▶ **Text to read**:
** Start **
The comparison principle applies and provides

(3.12) \begin{equation} u^1(a, \xi )\le v_{1, h}(a, \xi ), \;\forall (a, \xi )\in [0, a^+]\times \mathbb{R}. \end{equation}

Now since for all $a\in [0, a^+]$ the function $\xi \to u^1(a, \xi )$ is nonincreasing (whose proof is exactly the same with the one to show $u_n\le u_{n+1}$ provided $u_{n-1}\le u_n$ in Proposition 3.2), for all $a\in [0, a^+]$ and $\xi \in \mathbb{R}$ , we get

(3.13) \begin{align} |u^1(a, \xi +h)-u^1(a, \xi )|\le u^1(a, \xi )-u^1(a, \xi +h)&\le (1-e^{-m h})v_{1, h}( a, \xi )\nonumber \\ &\le e^{m h}-1. \end{align}

Next, let us prove the result (3.12) for any $n\gt 1$ by induction. Assume that $v_{n, h}(a, \xi )\ge u^n(a, \xi )$ for any $(a, \xi )\in [0, a^+]\times \mathbb{R}$ . Observe that $v_{n+1, h}$ satisfies the following equation,

\begin{equation*} \begin {cases} \frac {\partial v_{n+1, h}}{\partial a}=J\ast _\xi v_{n+1, h}-v_{n+1, h}-Mv_{n+1, h}+Mv_{n, h}+\int _0^{a^+}K(a, a')\pi (a')v_{n, h}(a', \xi )da'\,(1-u^{n}(a, \xi +h)),\\ v_{n+1, h}(0, \xi )=\int _0^{a^+}\gamma (a)v_{n, h}(a, \xi +ca)da. \end {cases} \end{equation*}

By $v_{n,h}(a, \xi )\ge u^n(a, \xi +h)$ due to (3.10), it follows that

\begin{equation*} \begin {cases} \frac {\partial v_{n+1, h}}{\partial a}\ge J\ast _\xi v_{n+1, h}-v_{n+1, h}-Mv_{n+1, h}+Mv_{n, h}+\int _0^{a^+}K(\cdot, a')\pi (a')v_{n, h}(a', \xi )da'\,(1-v_{n, h}),\\ v_{n+1, h}(0, \xi )=\int _0^{a^+}\gamma (a)v_{n, h}(a, \xi +ca)da. \end {cases} \end{equation*}

On the other hand, recalling that $u^{n+1}$ satisfies (3.6) and due to the monotonicity (3.11) again along with $v_{n, h}\ge u^n$ , we have

\begin{align*} &Mv_{n, h}(a, \xi )+\int _0^{a^+}K(a, a')\pi (a')v_{n, h}(a', \xi )da'\,(1-v_{n, h}(a, \xi ))\\ &\ge Mu^{n}(a, \xi )+\int _0^{a^+}K(a, a')\pi (a')u^{n}(a', \xi )da'\,(1-u^{n}(a, \xi )). \end{align*}

As the initial data satisfies,

\begin{align*} v_{n+1, h}(0, \xi )&=\int _0^{a^+}\gamma (a)v_{n, h}(a, \xi +ca)da\\ &\ge \int _0^{a^+}\gamma (a)u^n(a, \xi +ca)da=u^{n+1}(0, \xi ), \;\forall \xi \in \mathbb{R}, \end{align*}

the comparison principle applies and provides

\begin{equation*} u^{n+1}(a, \xi )\le v_{n+1, h}(a, \xi ), \;\forall (a, \xi )\in [0, a^+]\times \mathbb {R}. \end{equation*}

Now since for all $a\in [0, a^+]$ the function $\xi \to u^{n+1}(a, \xi )$ is nonincreasing, for all $a\in [0, a^+]$ and $\xi \in \mathbb{R}$ , we get

(3.14) \begin{eqnarray} |u^{n+1}(a, \xi +h)-u^{n+1}(a, \xi )|\le u^{n+1}(a, \xi )-u^{n+1}(a, \xi +h)&\le & (1-e^{-m h})v_{n+1, h}( a, \xi )\\ &\le & e^{m h}-1.\nonumber \end{eqnarray}

Hence, we have obtained that for all $n\ge 1$ and for all $h\gt 0$

\begin{equation*} |u^n(a, \xi +h)-u^n(a, \xi )|\le \min \{1, e^{m|h|}-1\}, \, \forall (a, \xi )\in [0, a^+]\times \mathbb {R}. \end{equation*}

As mentioned before, the case $h\lt 0$ can be handled similarly and thus the result is desired.
** End **
▶ **Excerpted records**:
** Start **
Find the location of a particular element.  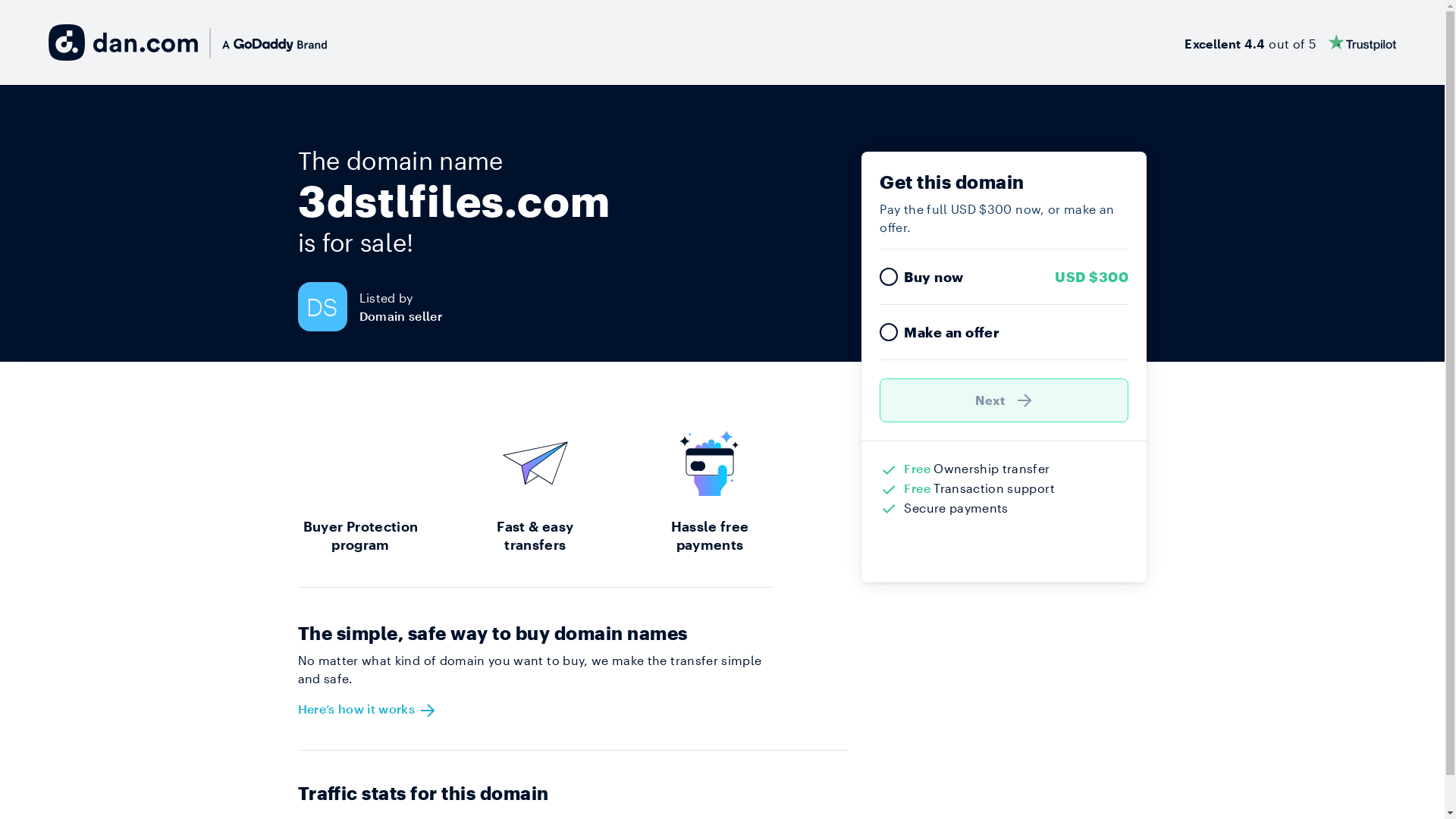

'DS' is located at coordinates (297, 306).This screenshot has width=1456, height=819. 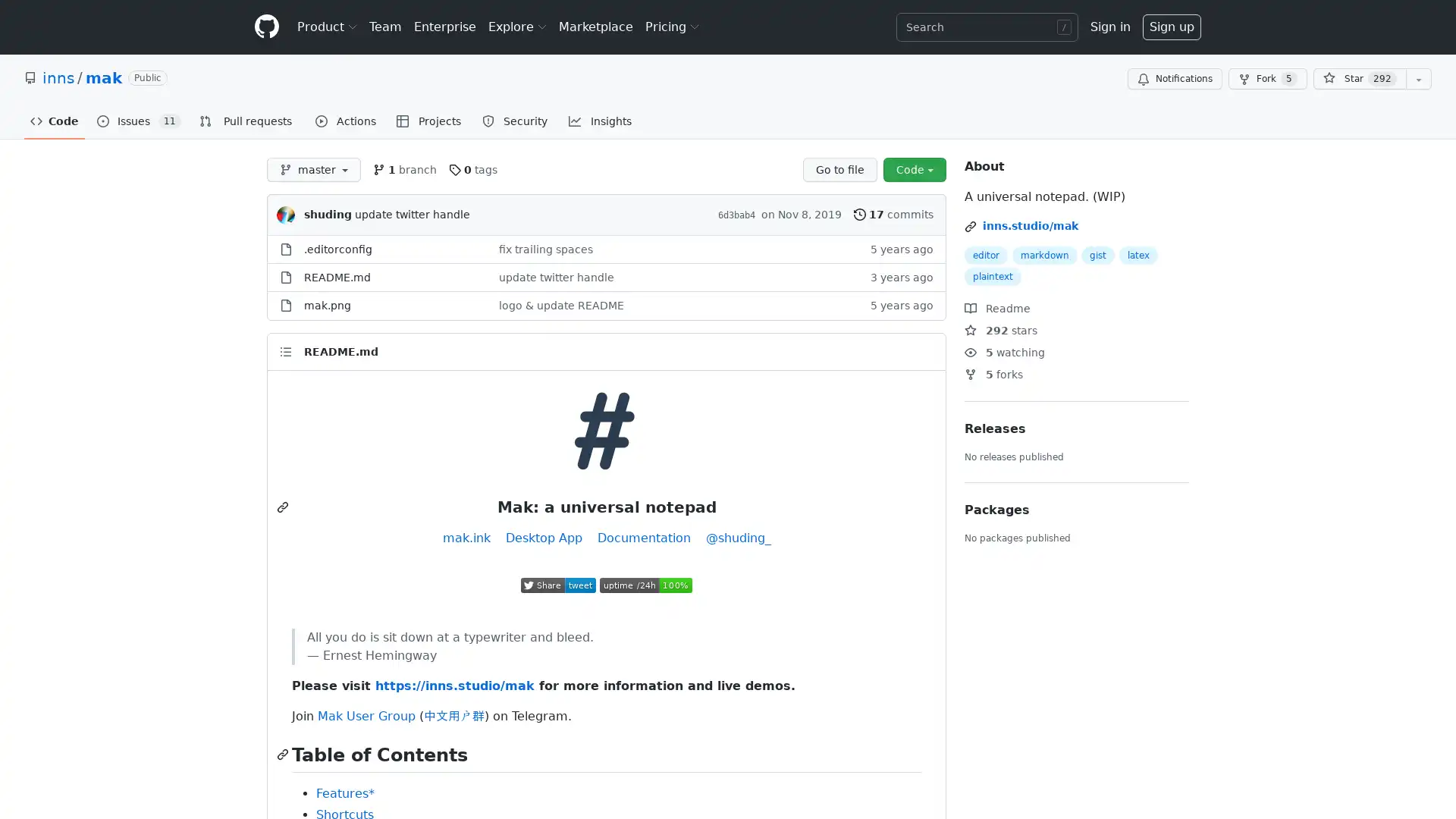 I want to click on You must be signed in to add this repository to a list, so click(x=1418, y=79).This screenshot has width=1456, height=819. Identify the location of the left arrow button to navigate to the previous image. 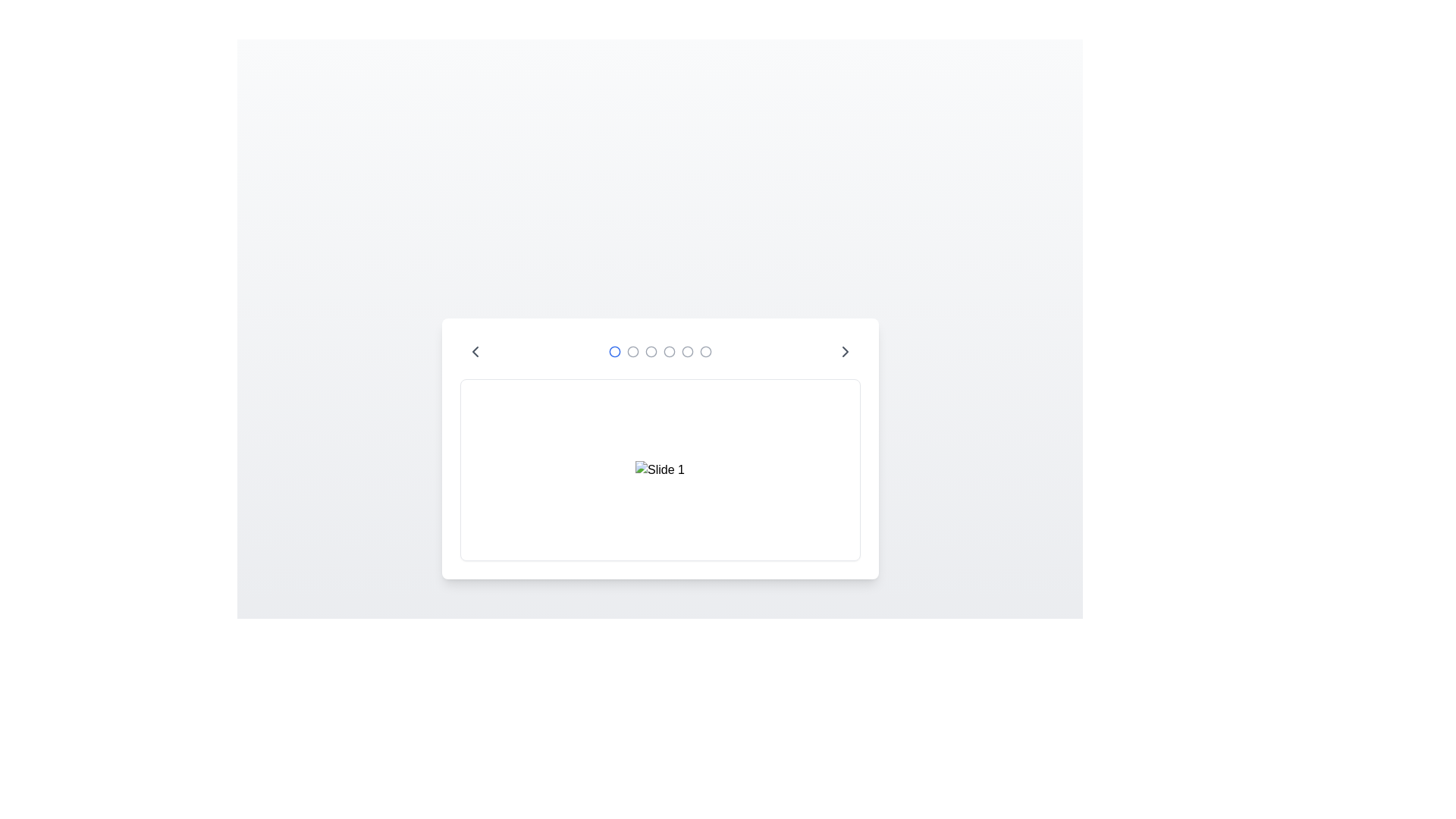
(474, 351).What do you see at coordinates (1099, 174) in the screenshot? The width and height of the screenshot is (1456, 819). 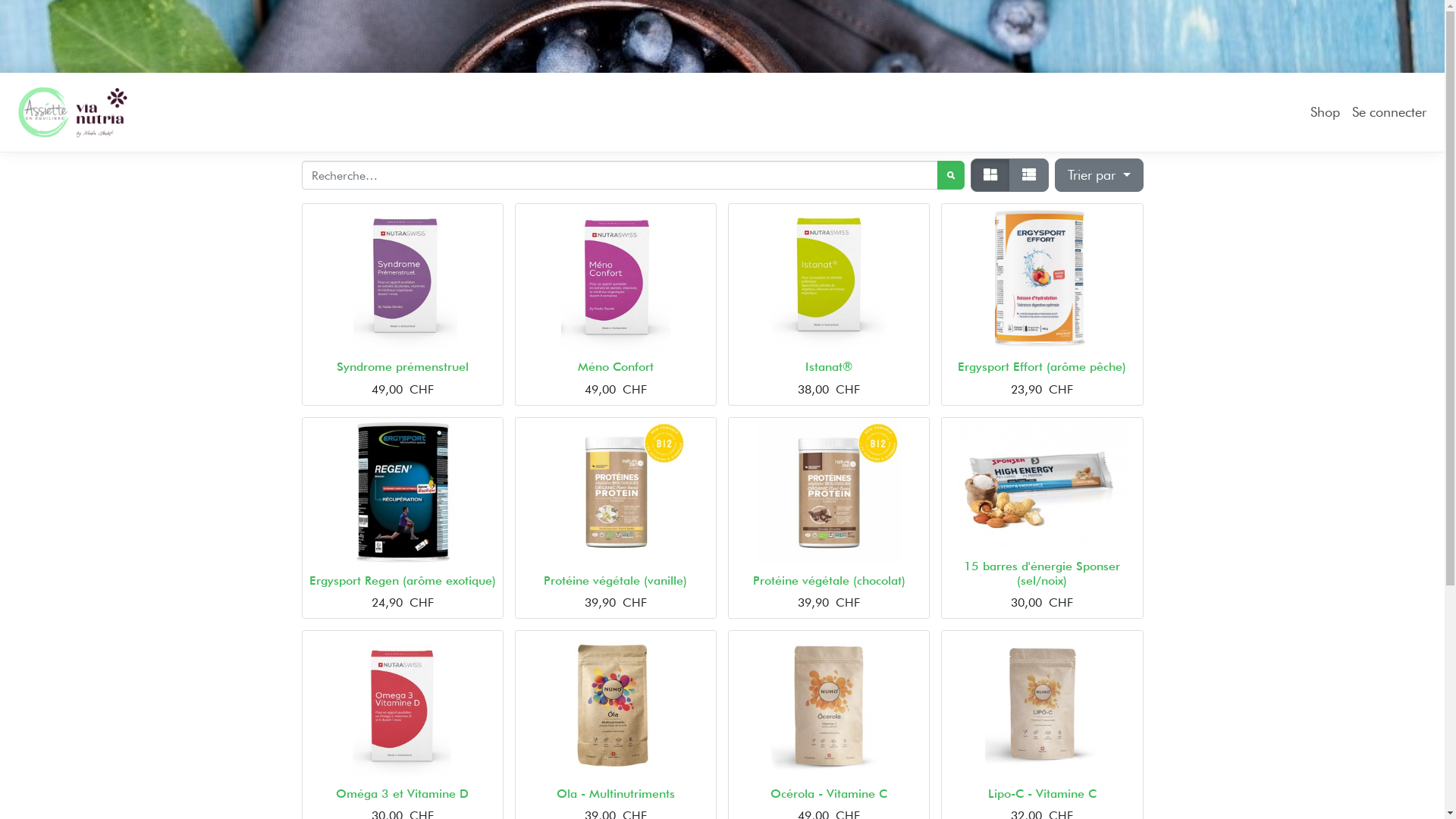 I see `'Trier par'` at bounding box center [1099, 174].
** End **
▶ **Required work**:
A. Rewrite more concisely the paragraph of the proof that begins "Now since for all $a\in [0, a^+]$ the function $\xi \to u^1(a, \xi )$ is nonincreasing", keeping its main facts.
B. Extend the proof beyond its final sentence.
The entries are separate material, unrelated to the proof.

▶ **Answers below**:
A. For every $a\in [0, a^+]$, the map $\xi \to u^1(a, \xi )$ is nonincreasing. This is proved the same way as $u_n\le u_{n+1}$ given $u_{n-1}\le u_n$ in Proposition 3.2. So for all $a\in [0, a^+]$ and $\xi \in \mathbb{R}$, we obtain

B.
Now the estimates provided in Lemma 3.3 allows us to conclude that the limit $w$ obtained in Section 3.1 is globally Lipschitz continuous. This completes the desired regularity of $w$ with respect to $\xi$ as needed in Definition 1.2. Thus, we have obtained a continuous and bounded solution $w$ satisfying (1.9), which is a travelling wave solution of (1.5). This completes the proof of Theorem1.3 for $c\gt c^*$ .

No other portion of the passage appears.